**To do:**
The material below contains a line with "Screen dimensions: 1451x773" and a line with "Toggle URL-Segment manual". Copy exactly those two lines and all lines between them.
Content starts
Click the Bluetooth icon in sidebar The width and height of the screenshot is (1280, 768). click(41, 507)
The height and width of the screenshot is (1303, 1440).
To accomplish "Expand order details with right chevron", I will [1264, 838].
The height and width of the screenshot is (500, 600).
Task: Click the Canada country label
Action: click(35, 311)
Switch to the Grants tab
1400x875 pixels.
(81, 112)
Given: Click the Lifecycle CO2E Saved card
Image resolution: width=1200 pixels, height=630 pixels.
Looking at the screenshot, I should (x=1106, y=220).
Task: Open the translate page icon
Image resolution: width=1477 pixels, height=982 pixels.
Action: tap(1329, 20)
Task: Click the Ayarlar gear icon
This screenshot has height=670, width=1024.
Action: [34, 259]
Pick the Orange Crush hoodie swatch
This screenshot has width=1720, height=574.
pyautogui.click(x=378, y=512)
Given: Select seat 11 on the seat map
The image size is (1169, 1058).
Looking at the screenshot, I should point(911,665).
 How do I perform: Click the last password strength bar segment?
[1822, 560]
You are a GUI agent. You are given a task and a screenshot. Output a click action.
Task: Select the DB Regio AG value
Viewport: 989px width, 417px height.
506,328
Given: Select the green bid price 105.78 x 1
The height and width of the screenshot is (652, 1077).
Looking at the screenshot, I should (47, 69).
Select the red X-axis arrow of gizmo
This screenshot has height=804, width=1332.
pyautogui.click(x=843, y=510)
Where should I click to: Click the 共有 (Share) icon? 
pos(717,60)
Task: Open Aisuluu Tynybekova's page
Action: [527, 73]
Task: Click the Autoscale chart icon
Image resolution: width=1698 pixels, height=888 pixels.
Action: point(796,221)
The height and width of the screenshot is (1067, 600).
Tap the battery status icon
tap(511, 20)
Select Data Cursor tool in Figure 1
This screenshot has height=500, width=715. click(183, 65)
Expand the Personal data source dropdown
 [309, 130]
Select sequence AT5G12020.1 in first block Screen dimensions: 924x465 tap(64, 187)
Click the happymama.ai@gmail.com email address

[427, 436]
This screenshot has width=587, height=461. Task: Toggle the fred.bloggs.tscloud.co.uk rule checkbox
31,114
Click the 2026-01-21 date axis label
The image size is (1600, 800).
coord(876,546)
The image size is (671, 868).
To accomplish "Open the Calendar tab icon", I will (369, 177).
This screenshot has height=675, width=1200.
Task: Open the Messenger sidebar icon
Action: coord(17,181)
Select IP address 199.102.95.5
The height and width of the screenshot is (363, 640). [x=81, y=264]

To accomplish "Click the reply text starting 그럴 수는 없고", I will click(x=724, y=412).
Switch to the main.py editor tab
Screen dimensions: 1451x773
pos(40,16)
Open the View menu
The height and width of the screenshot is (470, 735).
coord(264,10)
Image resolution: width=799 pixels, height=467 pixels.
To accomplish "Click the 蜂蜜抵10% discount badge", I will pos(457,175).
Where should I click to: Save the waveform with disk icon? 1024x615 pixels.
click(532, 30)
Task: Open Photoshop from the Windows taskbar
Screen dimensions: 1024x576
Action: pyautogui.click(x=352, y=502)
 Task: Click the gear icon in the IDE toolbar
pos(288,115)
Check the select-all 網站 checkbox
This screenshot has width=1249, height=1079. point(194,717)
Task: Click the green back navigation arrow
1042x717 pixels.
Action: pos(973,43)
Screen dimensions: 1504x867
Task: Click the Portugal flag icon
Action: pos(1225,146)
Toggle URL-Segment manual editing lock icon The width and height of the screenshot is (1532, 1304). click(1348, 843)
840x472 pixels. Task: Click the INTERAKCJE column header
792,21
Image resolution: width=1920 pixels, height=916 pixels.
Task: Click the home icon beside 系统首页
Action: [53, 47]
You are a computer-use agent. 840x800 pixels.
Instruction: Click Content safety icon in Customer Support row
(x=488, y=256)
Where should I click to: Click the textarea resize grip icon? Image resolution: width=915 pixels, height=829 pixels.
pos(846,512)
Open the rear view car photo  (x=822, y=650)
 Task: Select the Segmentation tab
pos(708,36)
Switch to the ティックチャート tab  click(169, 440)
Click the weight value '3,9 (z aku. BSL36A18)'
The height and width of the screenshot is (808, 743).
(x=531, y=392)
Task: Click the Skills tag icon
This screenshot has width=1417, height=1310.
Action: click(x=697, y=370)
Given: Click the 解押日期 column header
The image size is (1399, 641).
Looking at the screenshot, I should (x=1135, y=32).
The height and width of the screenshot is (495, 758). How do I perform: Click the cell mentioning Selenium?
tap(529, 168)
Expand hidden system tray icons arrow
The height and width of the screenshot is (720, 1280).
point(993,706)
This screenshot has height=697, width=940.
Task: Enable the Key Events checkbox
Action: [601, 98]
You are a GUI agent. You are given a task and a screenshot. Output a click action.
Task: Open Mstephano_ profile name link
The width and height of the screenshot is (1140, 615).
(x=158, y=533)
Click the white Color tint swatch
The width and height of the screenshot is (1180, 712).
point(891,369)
Content ends
**Answer to this task:**
Screen dimensions: 1451x773
pos(40,16)
Open the View menu
The height and width of the screenshot is (470, 735).
coord(264,10)
Image resolution: width=799 pixels, height=467 pixels.
To accomplish "Click the 蜂蜜抵10% discount badge", I will pos(457,175).
Where should I click to: Save the waveform with disk icon? 1024x615 pixels.
click(532, 30)
Task: Open Photoshop from the Windows taskbar
Screen dimensions: 1024x576
Action: pyautogui.click(x=352, y=502)
 Task: Click the gear icon in the IDE toolbar
pos(288,115)
Check the select-all 網站 checkbox
This screenshot has width=1249, height=1079. point(194,717)
Task: Click the green back navigation arrow
1042x717 pixels.
Action: pos(973,43)
Screen dimensions: 1504x867
Task: Click the Portugal flag icon
Action: pos(1225,146)
Toggle URL-Segment manual editing lock icon The width and height of the screenshot is (1532, 1304). click(1348, 843)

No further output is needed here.